Minister Carmel Sepuloni is headed to the Northern Hemisphere for a range of key engagements following the opening of Aotearoa New Zealand’s borders.
The Minister depart tomorrow to visit Paris, Amsterdam, The Hague, Glasgow and Edinburgh.
“Now that Aotearoa New Zealand is open for business, it is vital that we continue to lay the foundations, build upon existing work to reconnect and restrengthen our ties with the rest of the world,” said Minister Sepuloni.
“With our unemployment rate one of the lowest in the OECD, our response to COVID-19 has positioned us well to respond to a challenging global situation. Our economy has come through the pandemic better than nearly anywhere in the world and this is a story worth sharing,” she said.
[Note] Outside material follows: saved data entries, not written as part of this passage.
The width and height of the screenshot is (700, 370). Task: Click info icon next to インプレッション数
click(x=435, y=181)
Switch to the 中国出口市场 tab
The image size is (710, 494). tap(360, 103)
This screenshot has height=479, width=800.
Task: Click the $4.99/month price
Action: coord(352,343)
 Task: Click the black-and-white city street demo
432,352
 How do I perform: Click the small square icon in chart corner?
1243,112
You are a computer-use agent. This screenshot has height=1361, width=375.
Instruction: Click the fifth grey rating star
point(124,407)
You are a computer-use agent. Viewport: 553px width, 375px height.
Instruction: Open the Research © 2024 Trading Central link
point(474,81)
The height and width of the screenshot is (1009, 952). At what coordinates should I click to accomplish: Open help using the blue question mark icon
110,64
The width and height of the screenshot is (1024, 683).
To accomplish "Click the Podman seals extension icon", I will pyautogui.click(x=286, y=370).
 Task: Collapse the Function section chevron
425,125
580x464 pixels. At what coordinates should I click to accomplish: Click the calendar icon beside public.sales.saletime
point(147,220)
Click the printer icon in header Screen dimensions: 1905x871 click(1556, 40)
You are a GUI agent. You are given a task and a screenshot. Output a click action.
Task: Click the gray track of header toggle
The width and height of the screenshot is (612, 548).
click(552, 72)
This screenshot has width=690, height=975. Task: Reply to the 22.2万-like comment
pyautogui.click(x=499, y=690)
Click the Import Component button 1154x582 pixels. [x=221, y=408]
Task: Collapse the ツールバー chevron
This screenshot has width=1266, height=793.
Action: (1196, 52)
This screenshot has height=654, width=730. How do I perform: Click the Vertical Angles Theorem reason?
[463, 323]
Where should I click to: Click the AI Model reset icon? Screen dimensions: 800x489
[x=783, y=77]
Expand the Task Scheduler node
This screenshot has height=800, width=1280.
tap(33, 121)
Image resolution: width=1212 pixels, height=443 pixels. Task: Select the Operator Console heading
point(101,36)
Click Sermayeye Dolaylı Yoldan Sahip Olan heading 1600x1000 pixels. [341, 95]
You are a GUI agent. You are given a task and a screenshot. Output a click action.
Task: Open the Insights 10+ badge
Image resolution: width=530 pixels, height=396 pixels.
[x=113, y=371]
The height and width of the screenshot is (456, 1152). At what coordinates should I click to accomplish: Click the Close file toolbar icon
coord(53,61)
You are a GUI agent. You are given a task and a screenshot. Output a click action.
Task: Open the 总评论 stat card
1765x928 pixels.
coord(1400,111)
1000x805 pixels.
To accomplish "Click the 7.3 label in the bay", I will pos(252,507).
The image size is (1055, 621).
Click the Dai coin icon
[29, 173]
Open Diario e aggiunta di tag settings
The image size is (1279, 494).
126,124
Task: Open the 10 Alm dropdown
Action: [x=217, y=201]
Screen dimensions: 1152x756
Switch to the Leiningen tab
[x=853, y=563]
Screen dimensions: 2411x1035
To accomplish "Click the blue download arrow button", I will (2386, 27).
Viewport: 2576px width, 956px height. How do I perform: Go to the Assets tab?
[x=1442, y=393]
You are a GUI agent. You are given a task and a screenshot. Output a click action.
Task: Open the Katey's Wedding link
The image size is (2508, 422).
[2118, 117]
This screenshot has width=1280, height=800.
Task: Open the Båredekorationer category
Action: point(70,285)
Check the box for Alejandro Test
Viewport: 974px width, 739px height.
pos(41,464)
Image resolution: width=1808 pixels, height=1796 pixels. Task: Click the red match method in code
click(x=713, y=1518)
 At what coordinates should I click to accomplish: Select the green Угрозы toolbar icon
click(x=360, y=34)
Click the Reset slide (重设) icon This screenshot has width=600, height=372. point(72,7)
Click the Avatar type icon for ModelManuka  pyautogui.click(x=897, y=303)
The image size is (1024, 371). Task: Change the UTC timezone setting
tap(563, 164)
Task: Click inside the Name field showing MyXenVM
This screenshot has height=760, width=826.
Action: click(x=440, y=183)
In Glasgow, the Minister will meet her employment and social development portfolio counterpart, Jamie Hepburn, Minister for Higher Education and Further Education, Youth Employment and Training.
“As with Aotearoa New Zealand’s Regional Workforce Plans, Scotland’s regional skills investment plans aim to create a more highly skilled and resilient workforce and better balance the skills of local workers with the skills employers need,” Ms Sepuloni said.
“Empowering workforce planning at a regional level recognises regions have diverse and distinctive needs. It will be invaluable to learn more about Scotland’s more established experience with this approach.”
In The Hague and Paris, she will discuss how employment programmes in France and the Netherlands have supported their recovery from COVID-19, along with local approaches to social unemployment insurance.
“The Dutch social unemployment insurance scheme has been in place since 1952. I’m interested in how they’ve achieved success with their scheme, and how we can benefit from their learnings and feed that into the design of our proposed New Zealand Income Insurance scheme,” the Minister said.
“It’s crucial that we continue to learn from our foreign counterparts to improve our ways of working, how we can better protect workers and their incomes, and build the skilled workforce that we need as we secure our recovery from COVID-19.”
The Minister will also visit the headquarters of the OECD in Paris.
“I am looking forward to meetings with the OECD Secretary-General, as well as key employment and income insurance experts to draw on their unique international expertise with regards to these initiatives.”
In her role as Minister for Arts, Culture and Heritage, Ms Sepuloni will present to the Edinburgh International Culture Summit in Scotland, which runs over three days from 26 to 28 August 2022.
“As one of the most important events in the international arts and culture calendar, the Summit is a unique opportunity to learn about other Governments’ experiences when facing similar challenges to Aotearoa,” Ms Sepuloni said.
Under the korowai of the Culture and Education theme, the Summit will explore the vital role of arts and culture in curricula and how it enriches our worldviews.
“The Summit will be an important platform where we can demonstrate the prestige of toi Māori and highlight the benefits of Aotearoa New Zealand’s arts and culture on the world stage,” she said.
“I’m looking forward to using the opportunity to present to highlight Aotearoa New Zealand’s histories curriculum rollout and our Creatives in Schools programme.
“Following significant investments in New Zealand’s arts and culture sectors as part of our COVID-19 response, the Summit will also provide key international insights that will help inform our future supports for creatives.
“This trip presents a real opportunity for us to share our learnings from COVID-19, and gain insights into how we can continue moving our employment, education and training system as well as our economy in the right direction.”
The Minister will return on 3 September.